The O’Brien Houses, Champ’s base of operations, were six high rises aligned in a crescent just inside the Dempsy city line. The long driveway in front of the houses served as a drive-by dope market for neighboring all-white Rydell, and in the evenings, especially on weekends, the gently curved one-way strip was often bumper-to-bumper with white-boy muscle cars, sports cars, jeeps and vans, the servers working the line like carhops. About a third of the dope was beat, but a customer had to be high out of his mind to come back and complain. The Rydell dopers knew the odds of getting burned, knew the odds of getting robbed if they came over in the hours after midnight when the traffic was slower. They also knew that the Rydell cops were often staked out on the Rydell side, scoping out the dope line with binoculars so they would know who to pop the minute a customer came back into town. But O’Brien was so convenient, and the drive-up crescent so fast and simple, that the customers took their chances. Besides, the same coke or heroin automatically doubled in price if they bought it a hundred yards east, over the line, so it all evened out in the end.

Rodney parked the car on a small rise overlooking the projects, and the three of them watched the O’Brien run, the procession of stop-and-go headlights steaming in the drizzle, the six towers looming behind the clockers like giant dominoes.

“White, white, white.” Rodney clucked his tongue. “Oh please, Officer, it’s my first time. My father gonna kill me.” He laughed but the knocko was too tense, not listening, and just then Strike spotted Champ standing in front of one of the buildings. Champ was hard to miss even in the nighttime mist: jumbo-size in a white T-shirt, white knee-length shorts and a fat pair of Reebok Pumps, each sneaker looking big enough to house a puppy. He lumbered back and forth like a caged bear, divorced from the action, ignoring the servers out in the rain, wading through a cloud of aimless teenagers who seemed to follow him wherever he moved. Strike noticed that if Champ waddled fifty feet to the west, the human cloud would somehow re-form around him a few moments later. When he waddled fifty feet to the east, the same slow re-formation took place.

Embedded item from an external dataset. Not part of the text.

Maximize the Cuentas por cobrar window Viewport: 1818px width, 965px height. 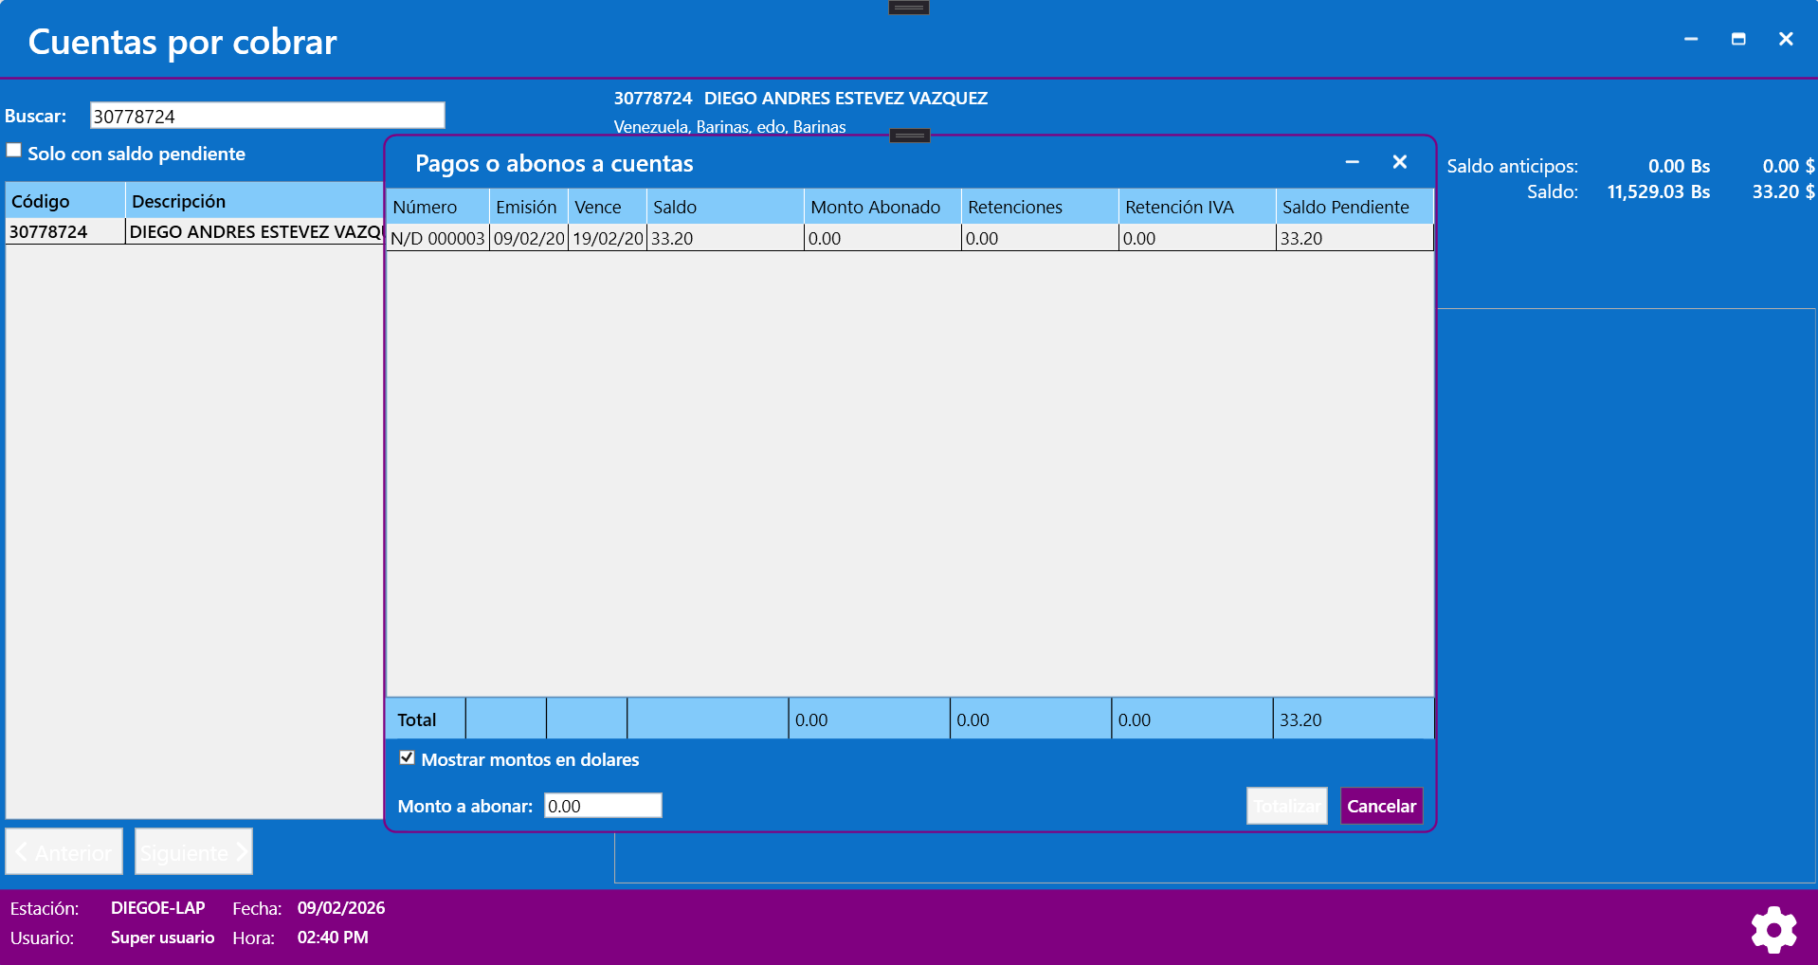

“Look at that boy,” Rodney said affectionately, as if he’d forgotten about Papi altogether. ’

Champ stepped back to the sidewalk and yelled something up into the nearest building. Seconds later a bucket was lowered out a third-floor window into his waiting hands. Rodney said, “Snack time.” Champ shuffled back under the overhang, plunked himself down on an overturned shopping cart and pulled out a crab with each hand, alternating his bites from fist to fist, the cloud of kids forming a loose circle around the shopping cart now.

“Look at that boy eat,” Rodney said. “Y’all don’t have to bust him, he gonna bust hisself. Shit, he’s gonna explode.”

None of the kids around Champ talked to him or even acted as though they were aware of him; they simply moved with him, unthinkingly. Strike knew what it was—it was the Power. He had met Champ only two times, but each time he felt it. When you stood next to him, you just didn’t want to leave. The Power: Rodney had it too.

The knocko barked “Go!” then made the sign of the cross. Strike was amazed by the gesture, but Rodney laughed. “You like my goddamn wife with that,” he said. “Just go, motherfucker.
Go, go.

Strike shut his eyes, feeling the downward roll of the car in his belly. The thing was, he really didn’t have any need for Tyrone now that Papi was gone. He guessed that meant he was out of the ounce business. Out before he even got in.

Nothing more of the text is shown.